I prayed, for her sake, I was.
Twenty or so minutes later, we hugged after she carefully wrapped herself into a thin jacket and darted outside like a frightened rabbit.
I watched her go before I went to the desk and picked up my phone.
My brows rose when I saw the number of missed calls and messages I had on there, and I wasn't sure whether to be concerned or not when not a single one of them was from Cruz.
I had at least a dozen from Stone, then three messages, each of them a demand for me to call her back. Giulia and Nyx had messaged and called too, as had Sin and Lily.
Unsure what the hell was happening, unease began to spread through me as I decided to call Nyx first.
As I hit the connect button, however, my phone buzzed with an incoming call.
"Indy? You need to get your ass to West Orange Hospital."
"What the hell's going on, Giulia? I have a shit ton of messages and calls from you guys at the compound."
A hiccup sounded down the line, prompting me to pull back from my phone and check the Caller ID, because this was Giulia, right? My tough-as-nails sister-in-law? Only, she didn’t sound so hardcore right this minute…

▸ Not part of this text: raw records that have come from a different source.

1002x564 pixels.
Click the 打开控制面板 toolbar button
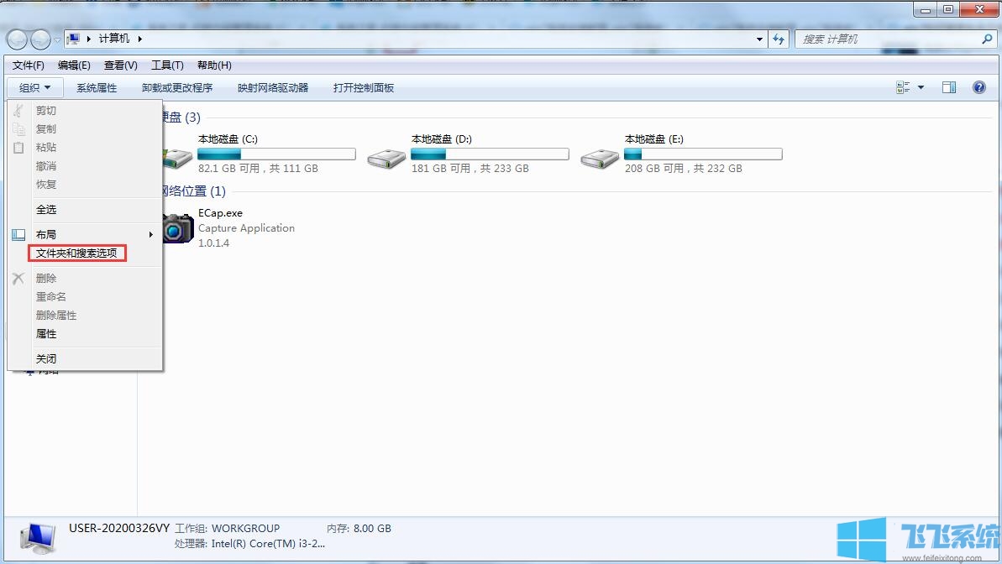363,86
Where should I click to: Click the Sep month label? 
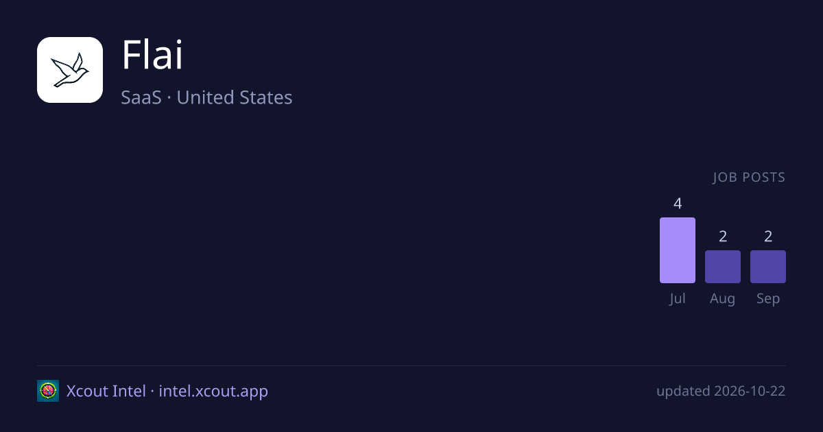click(x=768, y=299)
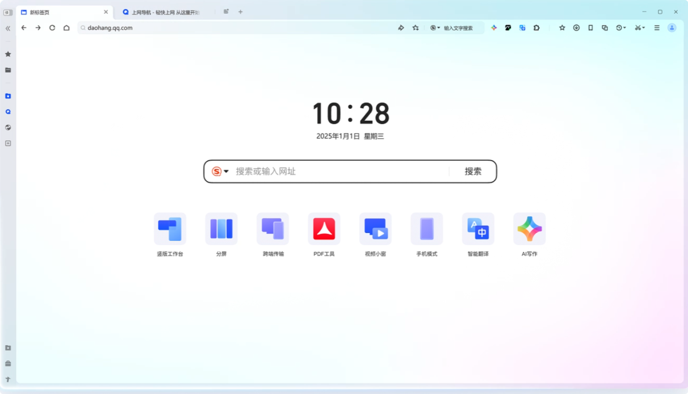688x394 pixels.
Task: Start 跨端传输 cross-device transfer
Action: click(273, 229)
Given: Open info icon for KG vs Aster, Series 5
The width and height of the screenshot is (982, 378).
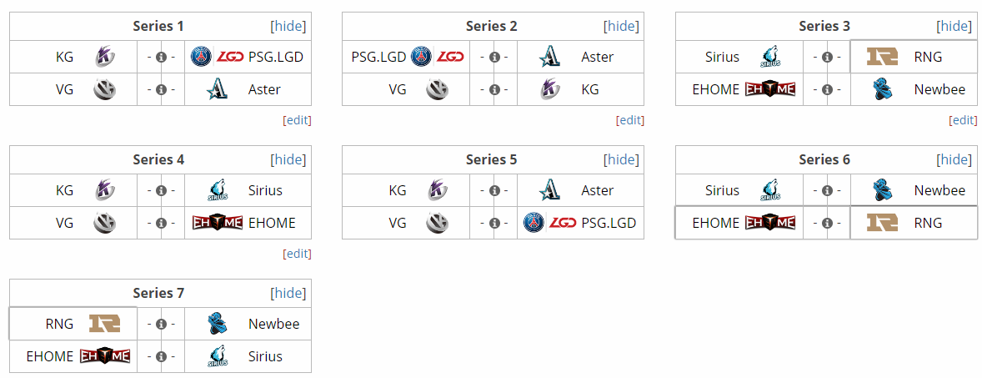Looking at the screenshot, I should coord(494,190).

"You're scaring me," I said softly, meaning it. Inside my head, my skull felt like it was starting to throb, just waiting for the explosion to come as she blew my frickin' mind.
"There's been a bombing."
A bombing?
I'd expected a shooting. Some kind of drive by or... Fuck, I didn't know for sure. We'd had that in the past, some dumb fuck gangs had tried to overtake the compound when I was seven or so, but they'd broached the gates like they were a useless battalion of soldiers. Some of the older Sinners still hooted about how dumb those gangbangers had been during their breach.